Without the images, set down each entry exactly.

■ ■ ■

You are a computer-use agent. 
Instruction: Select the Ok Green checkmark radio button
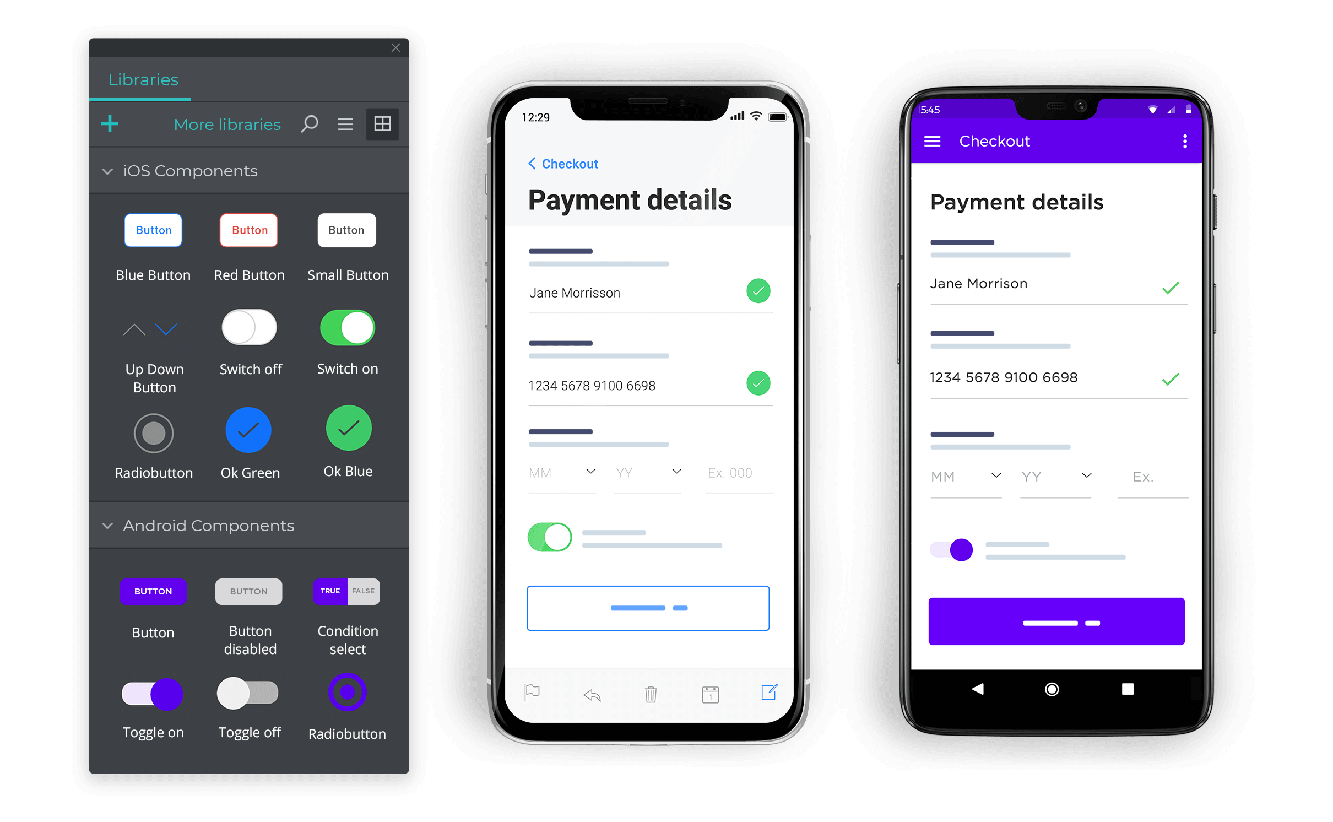click(250, 434)
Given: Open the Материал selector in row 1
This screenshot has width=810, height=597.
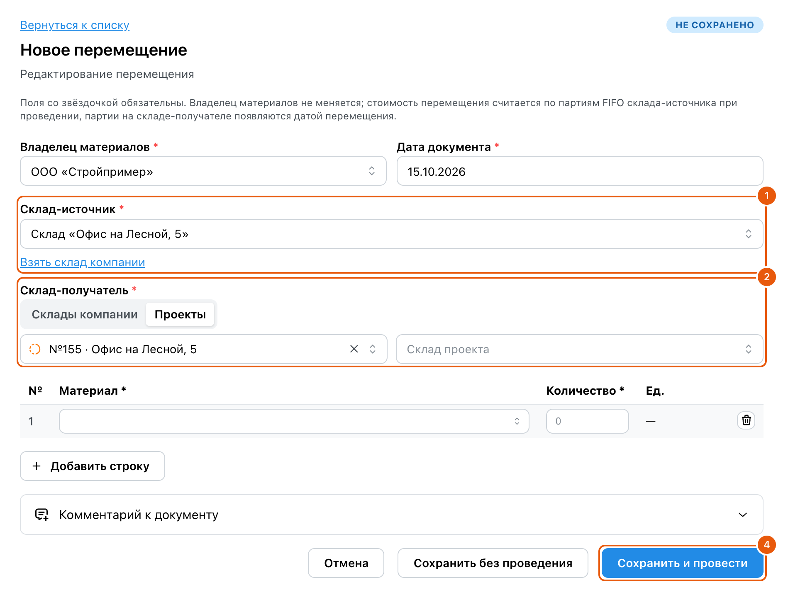Looking at the screenshot, I should tap(294, 421).
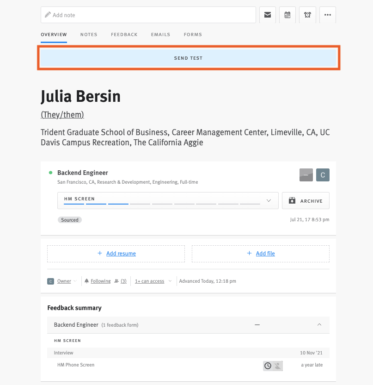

■ ■ ■

--- RESULT OF THIS TASK ---
You are a computer-use agent. 
Instruction: Select the Ok Green checkmark radio button
click(250, 434)
Given: Open the Материал selector in row 1
This screenshot has width=810, height=597.
Looking at the screenshot, I should tap(294, 421).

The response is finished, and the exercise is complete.